- [Stored rows]
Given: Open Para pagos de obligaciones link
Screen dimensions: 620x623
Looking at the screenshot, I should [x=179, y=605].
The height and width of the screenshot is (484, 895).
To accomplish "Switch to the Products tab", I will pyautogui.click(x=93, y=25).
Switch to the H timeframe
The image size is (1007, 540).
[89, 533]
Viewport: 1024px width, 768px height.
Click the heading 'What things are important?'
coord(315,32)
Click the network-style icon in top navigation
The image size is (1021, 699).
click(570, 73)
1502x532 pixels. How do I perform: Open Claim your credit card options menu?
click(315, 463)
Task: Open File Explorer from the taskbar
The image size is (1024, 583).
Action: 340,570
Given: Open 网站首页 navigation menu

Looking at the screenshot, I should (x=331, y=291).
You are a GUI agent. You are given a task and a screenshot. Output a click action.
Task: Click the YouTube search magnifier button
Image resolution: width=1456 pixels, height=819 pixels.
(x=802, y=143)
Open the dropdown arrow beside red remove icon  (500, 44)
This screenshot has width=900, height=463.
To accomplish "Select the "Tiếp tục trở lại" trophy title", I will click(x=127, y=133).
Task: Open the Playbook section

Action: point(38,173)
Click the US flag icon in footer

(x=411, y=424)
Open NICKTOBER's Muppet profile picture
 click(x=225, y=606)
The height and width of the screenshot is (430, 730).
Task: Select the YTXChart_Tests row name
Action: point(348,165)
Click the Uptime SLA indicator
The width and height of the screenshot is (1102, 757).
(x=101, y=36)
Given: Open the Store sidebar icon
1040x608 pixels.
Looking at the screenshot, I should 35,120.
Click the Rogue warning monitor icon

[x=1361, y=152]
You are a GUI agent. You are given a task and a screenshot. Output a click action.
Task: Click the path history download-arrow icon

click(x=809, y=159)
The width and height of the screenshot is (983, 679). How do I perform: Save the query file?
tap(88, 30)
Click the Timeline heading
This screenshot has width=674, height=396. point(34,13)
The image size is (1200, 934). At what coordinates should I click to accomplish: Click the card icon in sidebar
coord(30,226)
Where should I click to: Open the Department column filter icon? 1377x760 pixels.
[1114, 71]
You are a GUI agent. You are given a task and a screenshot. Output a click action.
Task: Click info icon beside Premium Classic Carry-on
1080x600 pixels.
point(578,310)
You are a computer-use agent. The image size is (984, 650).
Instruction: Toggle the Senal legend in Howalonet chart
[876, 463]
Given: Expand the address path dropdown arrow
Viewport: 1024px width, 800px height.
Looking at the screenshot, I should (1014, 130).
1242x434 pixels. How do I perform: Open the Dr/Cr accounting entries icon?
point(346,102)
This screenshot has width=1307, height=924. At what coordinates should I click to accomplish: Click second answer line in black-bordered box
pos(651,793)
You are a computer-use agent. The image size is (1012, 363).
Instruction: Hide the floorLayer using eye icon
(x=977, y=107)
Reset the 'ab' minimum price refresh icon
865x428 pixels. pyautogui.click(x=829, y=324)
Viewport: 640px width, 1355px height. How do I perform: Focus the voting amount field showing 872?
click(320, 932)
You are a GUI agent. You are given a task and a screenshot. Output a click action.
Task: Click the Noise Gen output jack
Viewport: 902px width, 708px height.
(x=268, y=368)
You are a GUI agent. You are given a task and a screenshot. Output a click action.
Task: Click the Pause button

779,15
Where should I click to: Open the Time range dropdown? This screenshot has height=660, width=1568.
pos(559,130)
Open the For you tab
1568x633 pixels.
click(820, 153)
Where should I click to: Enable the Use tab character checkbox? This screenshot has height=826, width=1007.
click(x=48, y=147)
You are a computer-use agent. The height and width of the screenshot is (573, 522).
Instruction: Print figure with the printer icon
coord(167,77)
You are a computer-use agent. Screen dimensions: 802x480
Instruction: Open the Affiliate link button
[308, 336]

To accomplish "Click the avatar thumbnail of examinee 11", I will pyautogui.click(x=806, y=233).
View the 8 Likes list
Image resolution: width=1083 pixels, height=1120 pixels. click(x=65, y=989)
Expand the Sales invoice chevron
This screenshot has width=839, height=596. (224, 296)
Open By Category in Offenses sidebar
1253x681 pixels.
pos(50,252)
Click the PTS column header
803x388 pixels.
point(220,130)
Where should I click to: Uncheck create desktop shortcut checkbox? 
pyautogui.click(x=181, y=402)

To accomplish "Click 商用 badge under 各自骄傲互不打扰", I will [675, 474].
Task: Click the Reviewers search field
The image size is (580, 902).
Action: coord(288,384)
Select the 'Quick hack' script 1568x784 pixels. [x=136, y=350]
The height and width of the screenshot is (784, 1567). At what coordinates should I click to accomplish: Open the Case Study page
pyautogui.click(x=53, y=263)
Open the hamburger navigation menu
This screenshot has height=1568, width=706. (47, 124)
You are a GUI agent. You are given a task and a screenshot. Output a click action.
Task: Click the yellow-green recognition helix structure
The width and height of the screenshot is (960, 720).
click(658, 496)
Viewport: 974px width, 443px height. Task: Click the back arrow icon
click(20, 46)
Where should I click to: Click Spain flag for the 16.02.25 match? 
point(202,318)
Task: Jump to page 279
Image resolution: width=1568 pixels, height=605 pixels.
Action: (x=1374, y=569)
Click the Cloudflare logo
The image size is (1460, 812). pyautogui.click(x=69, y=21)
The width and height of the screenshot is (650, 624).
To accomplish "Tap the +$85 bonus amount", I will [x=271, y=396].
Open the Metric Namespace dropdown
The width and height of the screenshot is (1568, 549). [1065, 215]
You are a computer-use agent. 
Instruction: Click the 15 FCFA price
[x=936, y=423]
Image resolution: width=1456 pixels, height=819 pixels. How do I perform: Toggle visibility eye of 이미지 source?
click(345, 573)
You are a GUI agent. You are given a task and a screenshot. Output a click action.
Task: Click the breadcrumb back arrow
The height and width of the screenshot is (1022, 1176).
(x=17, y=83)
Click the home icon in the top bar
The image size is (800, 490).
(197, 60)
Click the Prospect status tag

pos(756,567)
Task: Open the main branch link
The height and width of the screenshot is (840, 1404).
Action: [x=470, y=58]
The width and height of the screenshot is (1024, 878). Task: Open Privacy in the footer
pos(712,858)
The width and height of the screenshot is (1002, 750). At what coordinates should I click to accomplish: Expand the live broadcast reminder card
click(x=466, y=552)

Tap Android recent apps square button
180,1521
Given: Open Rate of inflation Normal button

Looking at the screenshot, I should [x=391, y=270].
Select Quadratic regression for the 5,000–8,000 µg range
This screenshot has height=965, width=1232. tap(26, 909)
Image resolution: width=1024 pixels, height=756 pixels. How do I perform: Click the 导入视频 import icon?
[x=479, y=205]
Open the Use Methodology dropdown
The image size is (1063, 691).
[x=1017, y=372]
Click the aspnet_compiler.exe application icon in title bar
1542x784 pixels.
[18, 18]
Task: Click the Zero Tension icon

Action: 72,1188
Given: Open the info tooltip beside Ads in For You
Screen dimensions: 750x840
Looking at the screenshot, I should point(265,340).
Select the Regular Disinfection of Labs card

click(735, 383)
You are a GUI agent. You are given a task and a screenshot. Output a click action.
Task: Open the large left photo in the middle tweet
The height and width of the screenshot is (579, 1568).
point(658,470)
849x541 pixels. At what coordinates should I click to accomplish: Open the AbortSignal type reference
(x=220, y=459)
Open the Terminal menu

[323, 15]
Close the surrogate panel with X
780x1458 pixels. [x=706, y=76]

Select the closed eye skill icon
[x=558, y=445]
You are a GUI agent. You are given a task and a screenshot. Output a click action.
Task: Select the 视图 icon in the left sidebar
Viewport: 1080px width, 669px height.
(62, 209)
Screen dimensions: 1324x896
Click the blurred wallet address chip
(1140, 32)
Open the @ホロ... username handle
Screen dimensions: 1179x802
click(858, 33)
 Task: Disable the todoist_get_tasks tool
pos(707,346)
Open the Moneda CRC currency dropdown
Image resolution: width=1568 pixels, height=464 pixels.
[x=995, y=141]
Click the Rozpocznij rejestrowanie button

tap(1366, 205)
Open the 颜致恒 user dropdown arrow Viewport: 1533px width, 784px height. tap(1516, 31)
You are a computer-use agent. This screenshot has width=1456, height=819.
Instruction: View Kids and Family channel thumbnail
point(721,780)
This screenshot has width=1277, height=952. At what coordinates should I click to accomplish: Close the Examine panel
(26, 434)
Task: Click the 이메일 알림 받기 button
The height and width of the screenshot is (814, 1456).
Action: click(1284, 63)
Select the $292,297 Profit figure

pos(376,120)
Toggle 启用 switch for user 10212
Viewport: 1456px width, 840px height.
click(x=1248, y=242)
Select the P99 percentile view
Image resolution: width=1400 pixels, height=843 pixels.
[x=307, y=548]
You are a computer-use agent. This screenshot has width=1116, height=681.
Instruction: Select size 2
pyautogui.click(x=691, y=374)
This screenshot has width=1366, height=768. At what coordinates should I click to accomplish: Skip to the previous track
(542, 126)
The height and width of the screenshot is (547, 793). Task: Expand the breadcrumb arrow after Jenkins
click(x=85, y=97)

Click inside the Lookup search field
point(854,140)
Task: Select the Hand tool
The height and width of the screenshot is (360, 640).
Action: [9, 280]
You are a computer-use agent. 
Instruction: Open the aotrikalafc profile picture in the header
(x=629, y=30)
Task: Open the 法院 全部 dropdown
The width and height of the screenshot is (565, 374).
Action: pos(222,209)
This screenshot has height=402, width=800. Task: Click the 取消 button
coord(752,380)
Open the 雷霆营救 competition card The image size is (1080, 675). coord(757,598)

- [Job]
Can you repeat the listing from its start through the line containing "click(570, 73)", swapping "Switch" for "Change" and leaving everything else unchanged?

- [The result]
Given: Open Para pagos de obligaciones link
Screen dimensions: 620x623
Looking at the screenshot, I should [x=179, y=605].
The height and width of the screenshot is (484, 895).
To accomplish "Change to the Products tab", I will pyautogui.click(x=93, y=25).
Change to the H timeframe
The image size is (1007, 540).
[89, 533]
Viewport: 1024px width, 768px height.
Click the heading 'What things are important?'
coord(315,32)
Click the network-style icon in top navigation
The image size is (1021, 699).
click(570, 73)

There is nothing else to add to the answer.